_Information shown_
++++
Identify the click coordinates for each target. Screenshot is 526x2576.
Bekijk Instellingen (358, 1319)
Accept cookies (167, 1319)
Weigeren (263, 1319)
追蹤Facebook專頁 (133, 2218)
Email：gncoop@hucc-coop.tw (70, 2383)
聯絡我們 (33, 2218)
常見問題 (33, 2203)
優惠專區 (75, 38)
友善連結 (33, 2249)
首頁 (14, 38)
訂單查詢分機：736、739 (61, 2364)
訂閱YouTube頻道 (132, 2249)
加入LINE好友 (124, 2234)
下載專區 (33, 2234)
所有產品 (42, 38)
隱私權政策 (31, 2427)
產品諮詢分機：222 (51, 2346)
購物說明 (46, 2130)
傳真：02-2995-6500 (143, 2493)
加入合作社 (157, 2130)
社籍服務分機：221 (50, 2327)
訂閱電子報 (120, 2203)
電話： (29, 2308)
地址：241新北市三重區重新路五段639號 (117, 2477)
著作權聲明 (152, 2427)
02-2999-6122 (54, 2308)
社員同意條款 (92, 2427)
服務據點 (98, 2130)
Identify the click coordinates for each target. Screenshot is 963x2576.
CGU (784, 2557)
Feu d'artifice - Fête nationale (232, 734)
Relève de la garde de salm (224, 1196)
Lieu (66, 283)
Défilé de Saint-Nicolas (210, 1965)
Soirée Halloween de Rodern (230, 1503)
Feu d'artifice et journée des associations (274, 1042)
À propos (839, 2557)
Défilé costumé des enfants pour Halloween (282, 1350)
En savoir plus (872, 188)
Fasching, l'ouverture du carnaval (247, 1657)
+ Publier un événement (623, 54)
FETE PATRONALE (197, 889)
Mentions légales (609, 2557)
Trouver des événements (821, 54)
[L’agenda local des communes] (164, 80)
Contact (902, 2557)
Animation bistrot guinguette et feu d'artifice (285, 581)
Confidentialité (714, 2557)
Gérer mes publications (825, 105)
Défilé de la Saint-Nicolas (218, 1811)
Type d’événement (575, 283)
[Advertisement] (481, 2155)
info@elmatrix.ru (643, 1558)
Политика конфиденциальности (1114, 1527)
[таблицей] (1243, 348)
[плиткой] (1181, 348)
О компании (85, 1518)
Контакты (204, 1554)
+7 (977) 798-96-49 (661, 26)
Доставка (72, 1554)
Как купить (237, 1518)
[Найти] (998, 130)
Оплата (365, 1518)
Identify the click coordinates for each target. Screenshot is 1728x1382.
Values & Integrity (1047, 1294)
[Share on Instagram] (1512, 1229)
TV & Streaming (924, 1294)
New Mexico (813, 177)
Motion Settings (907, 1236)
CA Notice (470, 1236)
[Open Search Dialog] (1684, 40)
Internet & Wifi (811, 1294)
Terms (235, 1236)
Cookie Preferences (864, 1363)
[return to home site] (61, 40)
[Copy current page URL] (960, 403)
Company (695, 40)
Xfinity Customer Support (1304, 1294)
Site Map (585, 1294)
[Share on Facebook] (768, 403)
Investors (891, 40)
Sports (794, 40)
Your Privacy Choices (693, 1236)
++++
Provide a verbatim reproduction of all the records.

_Solution to this problem_
Identify the click coordinates for each target. Screenshot is 526x2576.
Bekijk Instellingen (358, 1319)
Accept cookies (167, 1319)
Weigeren (263, 1319)
追蹤Facebook專頁 (133, 2218)
Email：gncoop@hucc-coop.tw (70, 2383)
聯絡我們 (33, 2218)
常見問題 (33, 2203)
優惠專區 (75, 38)
友善連結 (33, 2249)
首頁 (14, 38)
訂單查詢分機：736、739 (61, 2364)
訂閱YouTube頻道 (132, 2249)
加入LINE好友 (124, 2234)
下載專區 (33, 2234)
所有產品 (42, 38)
隱私權政策 (31, 2427)
產品諮詢分機：222 (51, 2346)
購物說明 (46, 2130)
傳真：02-2995-6500 (143, 2493)
加入合作社 (157, 2130)
社籍服務分機：221 (50, 2327)
訂閱電子報 (120, 2203)
電話： (29, 2308)
地址：241新北市三重區重新路五段639號 (117, 2477)
著作權聲明 (152, 2427)
02-2999-6122 (54, 2308)
社員同意條款 (92, 2427)
服務據點 (98, 2130)
Identify the click coordinates for each target. Screenshot is 963x2576.
CGU (784, 2557)
Feu d'artifice - Fête nationale (232, 734)
Relève de la garde de salm (224, 1196)
Lieu (66, 283)
Défilé de Saint-Nicolas (210, 1965)
Soirée Halloween de Rodern (230, 1503)
Feu d'artifice et journée des associations (274, 1042)
À propos (839, 2557)
Défilé costumé des enfants pour Halloween (282, 1350)
En savoir plus (872, 188)
Fasching, l'ouverture du carnaval (247, 1657)
+ Publier un événement (623, 54)
FETE PATRONALE (197, 889)
Mentions légales (609, 2557)
Trouver des événements (821, 54)
[L’agenda local des communes] (164, 80)
Contact (902, 2557)
Animation bistrot guinguette et feu d'artifice (285, 581)
Confidentialité (714, 2557)
Gérer mes publications (825, 105)
Défilé de la Saint-Nicolas (218, 1811)
Type d’événement (575, 283)
[Advertisement] (481, 2155)
info@elmatrix.ru (643, 1558)
Политика конфиденциальности (1114, 1527)
[таблицей] (1243, 348)
[плиткой] (1181, 348)
О компании (85, 1518)
Контакты (204, 1554)
+7 (977) 798-96-49 (661, 26)
Доставка (72, 1554)
Как купить (237, 1518)
[Найти] (998, 130)
Оплата (365, 1518)
Identify the click coordinates for each target. Screenshot is 1728x1382.
Values & Integrity (1047, 1294)
[Share on Instagram] (1512, 1229)
TV & Streaming (924, 1294)
New Mexico (813, 177)
Motion Settings (907, 1236)
CA Notice (470, 1236)
[Open Search Dialog] (1684, 40)
Internet & Wifi (811, 1294)
Terms (235, 1236)
Cookie Preferences (864, 1363)
[return to home site] (61, 40)
[Copy current page URL] (960, 403)
Company (695, 40)
Xfinity Customer Support (1304, 1294)
Site Map (585, 1294)
[Share on Facebook] (768, 403)
Investors (891, 40)
Sports (794, 40)
Your Privacy Choices (693, 1236)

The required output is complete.